Sipping on tea is basically a daily ritual for most Brits, with almost 36bn cups consumed a year in the UK. A new dimension to this national pastime has recently been brewing, busting the leaves out of drinks and into food.
Take the partnership between Teapigs and Creighton’s Chocolates, who have recently created three new flavoured bars inspired by tea. Creighton’s are a mother-daughter team who handmake all their chocolate in the UK.
Chai tea is the basis for a milk chocolate bar with cinnamon, ginger, nutmeg, clove and caramel pieces, while natural peppermint oil is incorporated into a 54% dark chocolate option that also includes nibbed cocoa beans.
Last is the 'super fruit,' inspired by Teapigs' favourite summer iced tea, which is made with white chocolate, freeze-dried mixed berries, hibiscus petals and the addition of some buttery biscuit for extra crunch. All three bars are 100g and come in plastic-free packaging.
Tea is also crossing over into other indulgent categories as well. In February, Häagen-Dazs released two new ice creams, one promising the flavour of coffee, while the other (called Caramel Chai Latte) included a blend of darjeeling and assam.
Food Spark has previously highlighted the successor to matcha, a Japanese roasted green tea called hojicha, which has appeared in products in the UK and overseas via chocolate, ice cream and even sponge cake.
Appealing to the youth
Snacking seems to be an area ripe for innovation when it comes to tea infusions in food, particularly for brands looking to tap into the booming health trend.
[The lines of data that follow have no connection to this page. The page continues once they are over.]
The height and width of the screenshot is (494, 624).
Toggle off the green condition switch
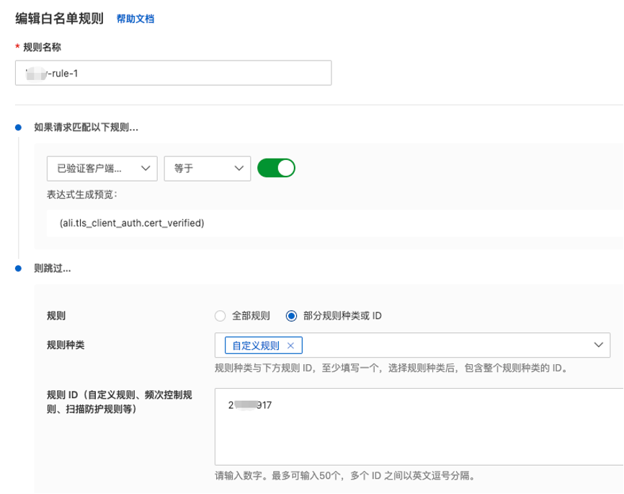pos(277,167)
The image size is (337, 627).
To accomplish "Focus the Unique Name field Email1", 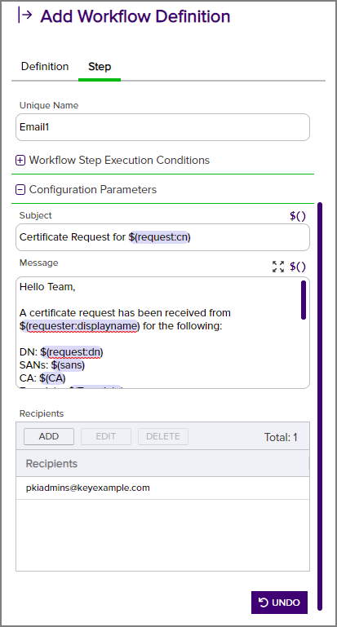I will [162, 127].
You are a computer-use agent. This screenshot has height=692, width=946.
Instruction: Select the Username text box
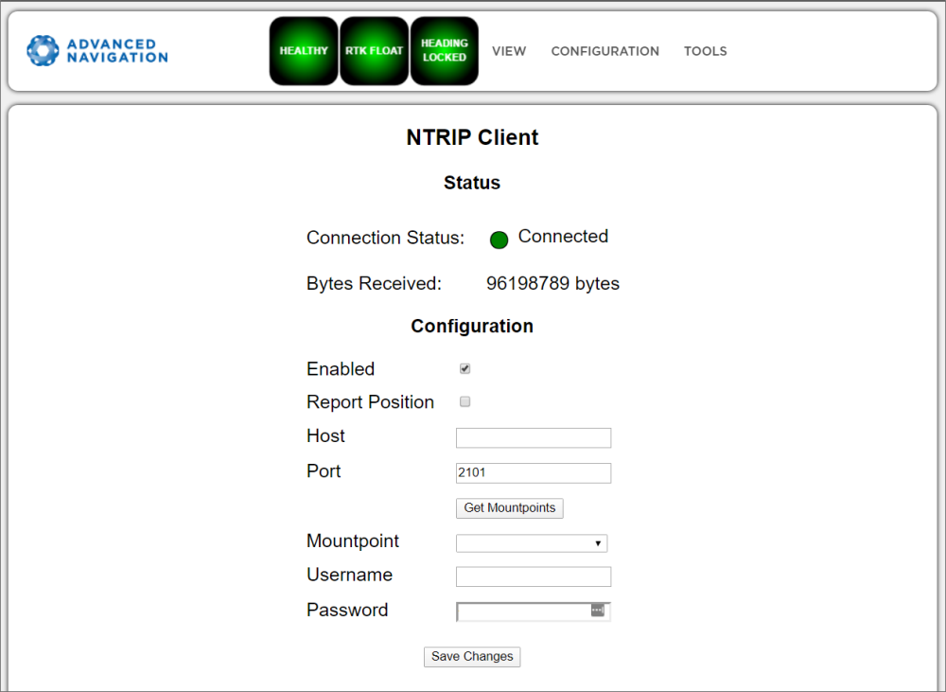tap(534, 577)
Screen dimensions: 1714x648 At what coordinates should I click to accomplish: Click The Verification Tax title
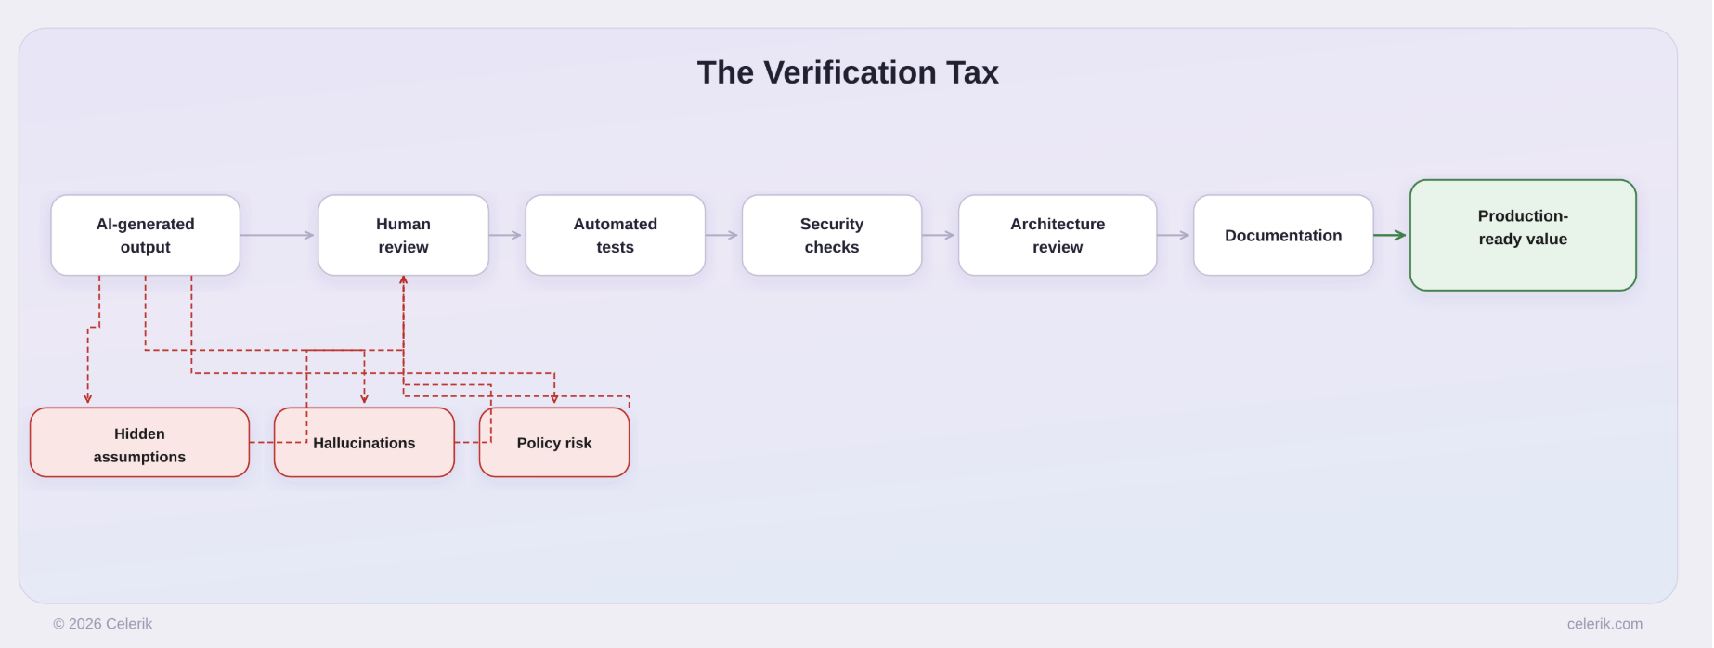848,72
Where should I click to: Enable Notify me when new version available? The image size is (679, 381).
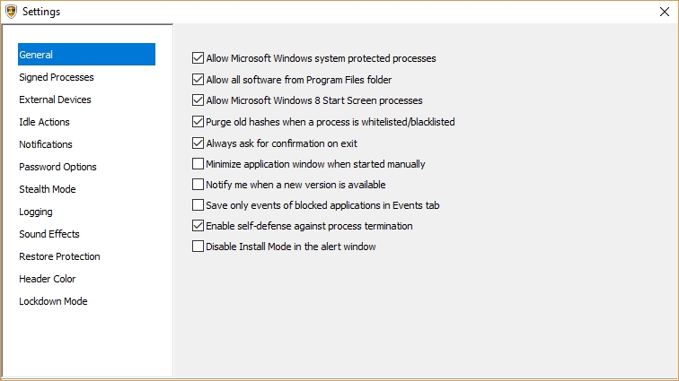click(198, 185)
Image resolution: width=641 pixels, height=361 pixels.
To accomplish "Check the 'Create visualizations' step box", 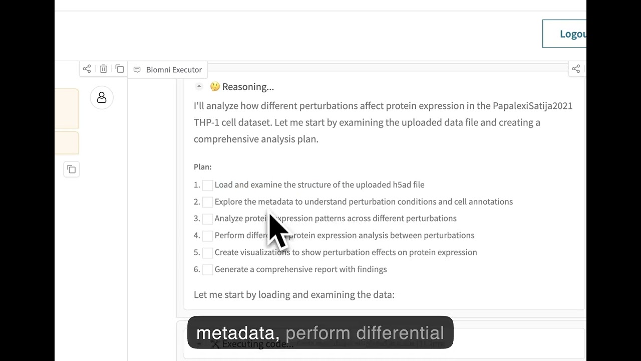I will click(207, 253).
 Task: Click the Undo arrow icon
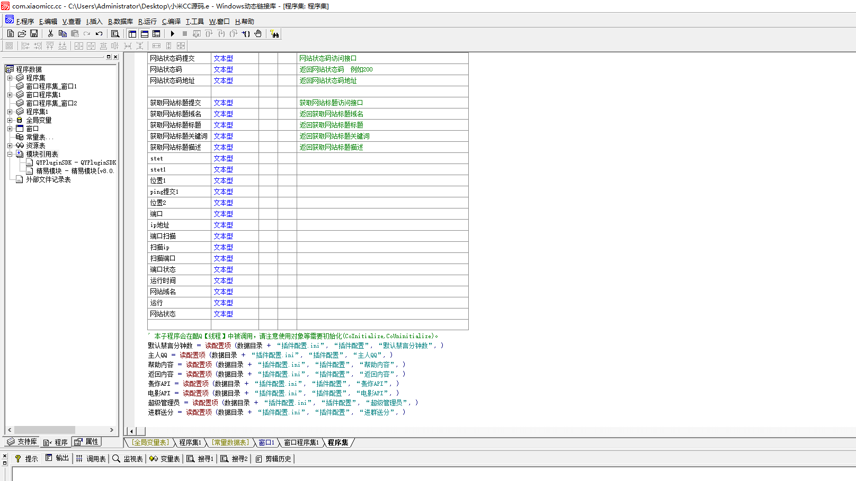point(99,33)
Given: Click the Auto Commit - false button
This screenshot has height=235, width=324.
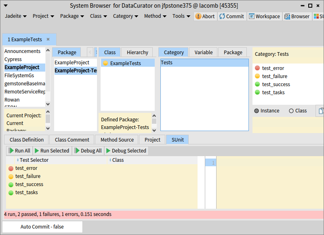Looking at the screenshot, I should 42,227.
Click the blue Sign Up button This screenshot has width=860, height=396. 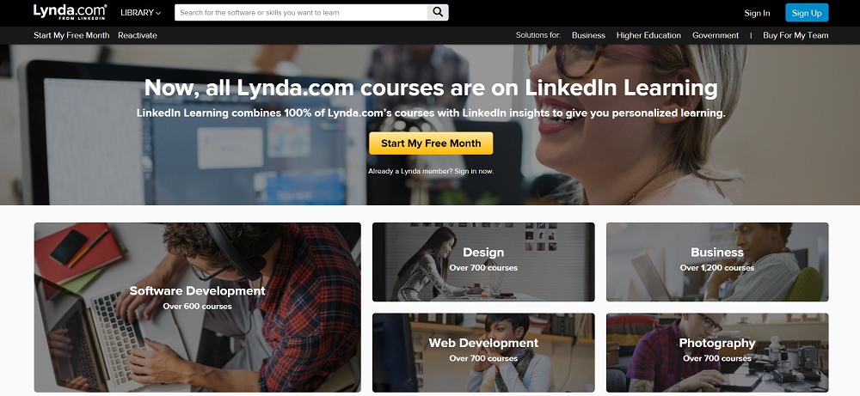click(x=807, y=13)
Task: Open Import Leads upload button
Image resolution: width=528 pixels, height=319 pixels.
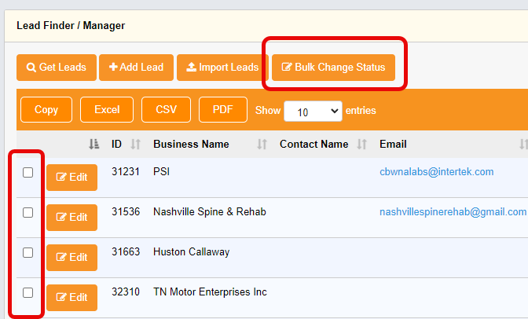Action: [x=222, y=68]
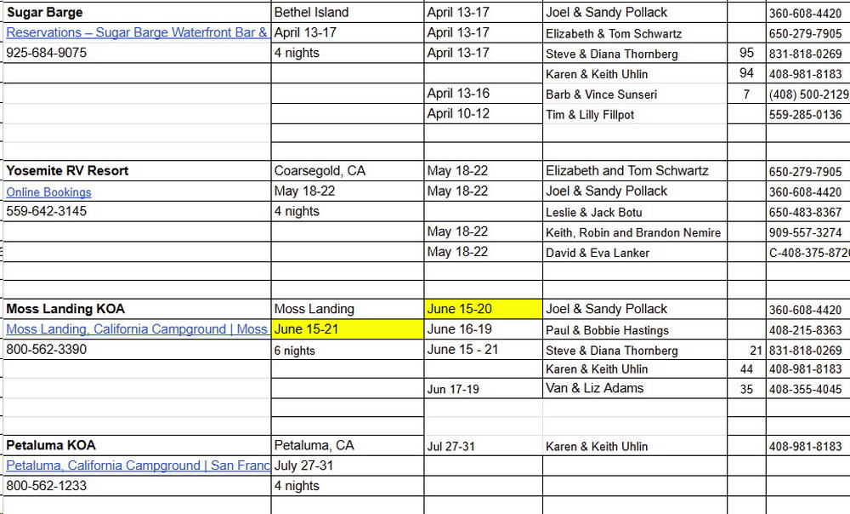Click the David & Eva Lanker cell
The width and height of the screenshot is (850, 514).
(x=598, y=253)
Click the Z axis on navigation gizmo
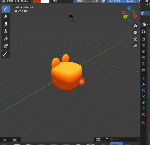This screenshot has height=145, width=150. (129, 8)
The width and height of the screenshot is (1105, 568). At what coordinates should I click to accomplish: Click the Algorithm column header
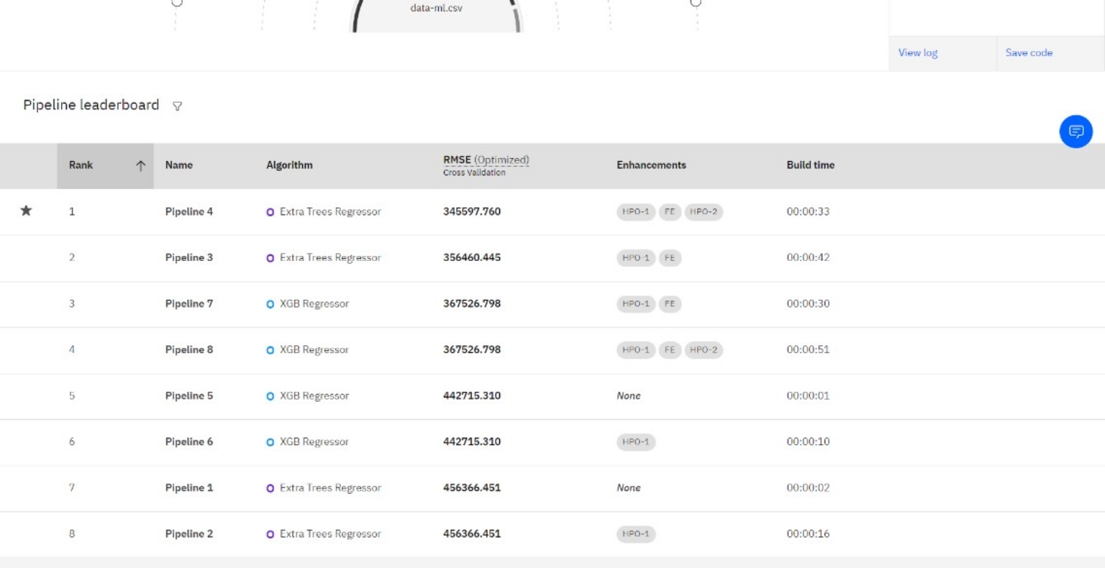coord(289,165)
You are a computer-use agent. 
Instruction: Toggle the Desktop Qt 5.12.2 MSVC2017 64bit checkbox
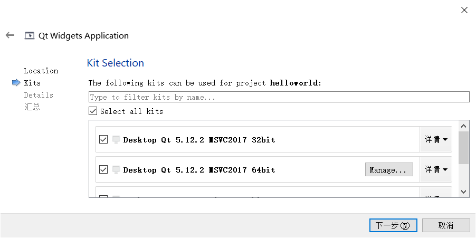tap(103, 169)
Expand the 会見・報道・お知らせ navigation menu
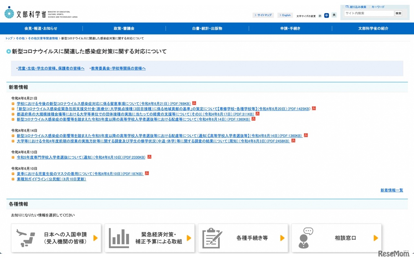414x261 pixels. coord(41,28)
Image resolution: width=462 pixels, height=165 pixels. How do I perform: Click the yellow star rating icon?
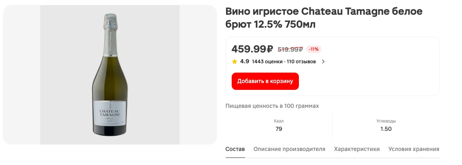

American manufacturer Del Monte launched new fruit pots ranges into Tesco in October last year. It’s premium Fruit Fusions, which were marketed as a “healthy pick-me up solution to combat the mid-afternoon energy slump,” included Gold Pineapple with Green Tea. On the other side of things, Nim's created an edible tea designed to be a drink and snack in one.
But tea is also moving its way into main meals. Japanese brand Miwabi exhibited at the Japan Food Show last year with its green tea noodles that could be used as a base for a meal or to create a soup.
Last July, luxury Singaporean brand TWG Tea launched into Leicester Square. Apart from 800-plus loose tea varieties, it sells a range of tea-infused products – everything from shortbreads, jellies and ice cream to macaroons and bonbons.
Having sold its tea in Harrods for almost a decade, expanding into the food side of things was a big part of the brand launching its own standalone site in London.
“You’re very limited when you work with just retailers,” co-founder and business director Maranda Barnes told Food Spark’s sister site The Grocer. “We couldn’t expand to the F&B side of tea-infused cuisine – the macaroons, the chocolate, the ice cream. All that was another way to attract a younger customer.”
The Leicester Square site has a tea room and restaurant on the second floor too that serves up a range of tea-inspired meals. The menu features tea-infused ingredients like roast tomatoes, potatoes, pasta and chicken, cheese sprinkled with freshly ground tea, as well as vinaigrettes and sauces created using tea.
So is Sparkie swapping his cuppa for a gourmet alternative?
I remember there being a little bit of discussion going on about the health benefits of tea about a year ago but it seemed to have died out. It’s interesting because it’s one of the few health foods that actually has some scientific backing.
The big issue is that the unique components of tea are in very small quantities, so you really need to drink a lot for it to do any noticeable good. There's also a fairly strong correlation between the worst-tasting teas and higher quantities of the components that provide health benefits – because they are bitter and tannic.
Ultimately, due to the scientific backing, if the media presence came back, tea could see a bigger resurgence than it is doing already by playing into the health food trends.